Why should you care? Well for one thing, sage grouse are seen as an indicator species. That means as the sage grouse thrive, or fail to thrive, so too do other prairie-dwelling species. For hunters, that includes animals like mule deer, pronghorns and sharp-tailed grouse, which inhabit the same landscapes. For bird watchers it includes species like golden eagles, hawks and falcons.

“A new cliche emerging now is: ‘What’s good for the bird is good for the herd,’” said Ed Arnett, of the Theodore Roosevelt Conservation Partnership, at a gathering of outdoor writers in Bozeman.

“We’re trying to protect an entire ecosystem,” said Jim Lyons, deputy assistant secretary of Land and Minerals Management for the Department of Interior. “Forty years after the signing of the Endangered Species Act, we’re on the verge of implementing the act as it was designed — to prevent the listing of a species.”

Apparently the U.S. Department of Agriculture agrees. The agency recently announced an investment of $211 million in Farm Bill funding for sage grouse projects involving private landowners. All of that attention may be paying off, a recent survey found that the number of male sage grouse per breeding ground was the highest it’s been since 1970 — 25.5 males per lek, or courtship grounds.

In Montana

About one-third of Montana contains important sage grouse habitat, most of it in the eastern part of the state, although there is also a sizable population in the Dillon area.

“We have about 18 percent of the world’s population of sage grouse,” said Tim Baker, Montana Gov. Steve Bullock’s policy adviser for natural resources. “Many of our populations are at low risk. In Montana we still do benefit from having significant intact habitat” and secure populations of birds.

Although sage grouse are sensitive to development such as power lines, road building and oil and gas drilling, “livestock grazing is not seen as a disturbance,” Lyons said.

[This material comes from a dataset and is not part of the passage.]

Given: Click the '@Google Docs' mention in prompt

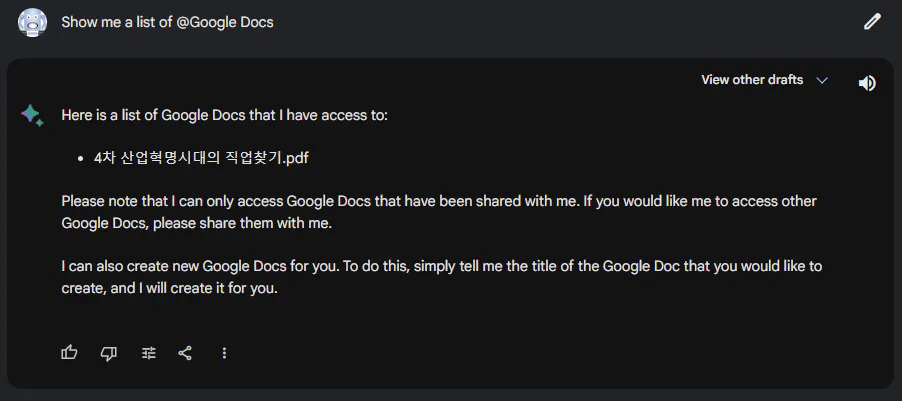Looking at the screenshot, I should tap(224, 22).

Oil and gas drilling are a big threat to sage grouse, but “more than half of the areas that are high priority for oil and gas development are not in priority sage grouse habitat,” he added.

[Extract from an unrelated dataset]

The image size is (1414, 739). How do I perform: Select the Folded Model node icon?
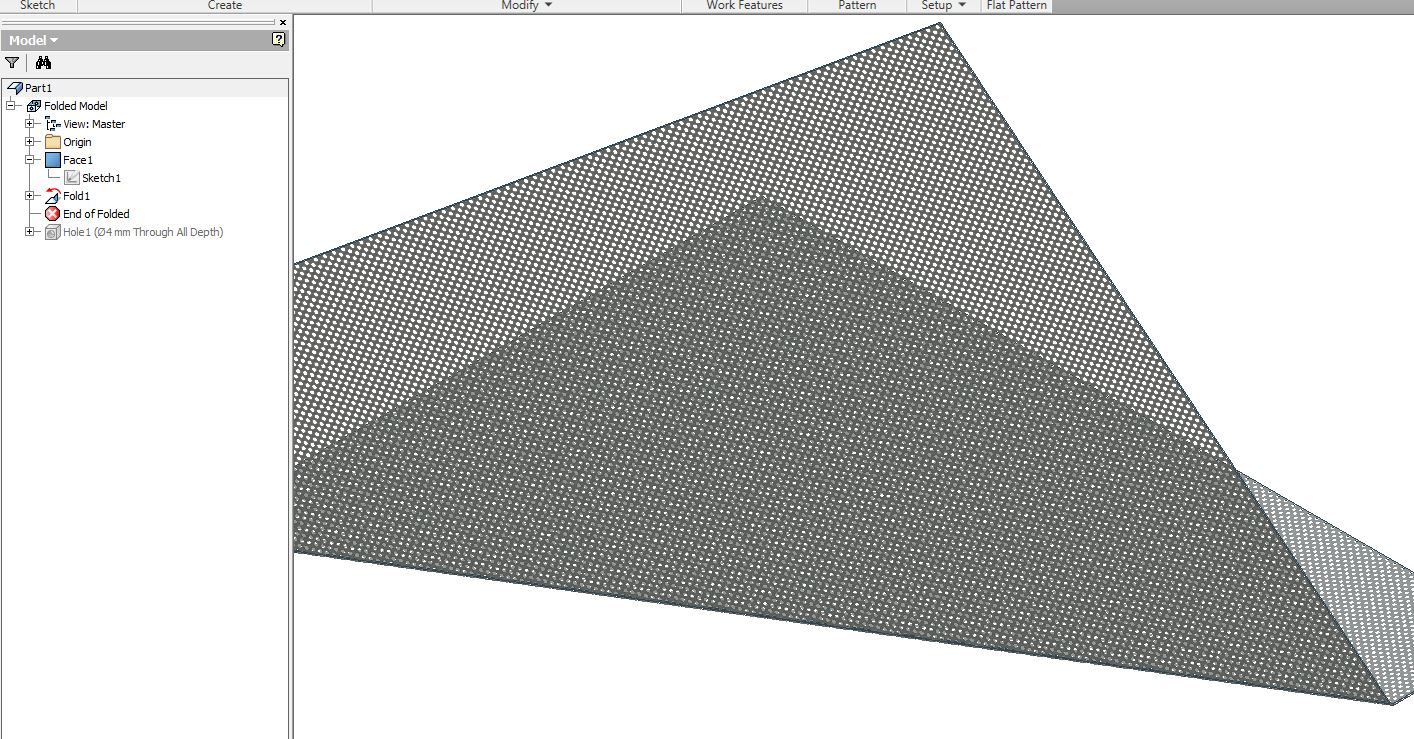coord(35,105)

Much of Montana’s sage grouse population, about 66 percent, lives on private land. Only 8 to 9 percent reside on state land, the rest live on federal lands – mostly the Bureau of Land Management. The BLM has already drawn up its plans to preserve 3.5 million acres of priority sage grouse habitat in Montana and the Dakotas. The BLM’s plans will still allow some gravel pits to be created, bentonite mining to continue and will not restrict motorized use on designated and open routes. But they do require “no surface occupancy” for oil and gas drilling in priority habitat.

“There was a rumor (roads) would be closed. That’s not true,” said Jamie Connell, BLM’s Montana-Dakotas director. “We will try to maintain this Western working landscape.”

The state of Montana also has crafted a sage grouse management plan. The USFWS is reviewing the plans to determine whether adequate protections are in place to preclude listing sage grouse as threatened or endangered.

“I don’t think we’ve reached a perfect solution,” Connell said. “But I feel very good about what we’re handing over to the Fish and Wildlife Service.”

Complex issue

Although coordinating a response to protect sage grouse habitat on the state scale is difficult, consider that the U.S. Fish and Wildlife Service is examining plans across 11 states involving an alphabet soup of state and federal agencies.

“This is not a one-size fits all plan,” Lyons said. “Montana, Wyoming and Idaho all have different plans.”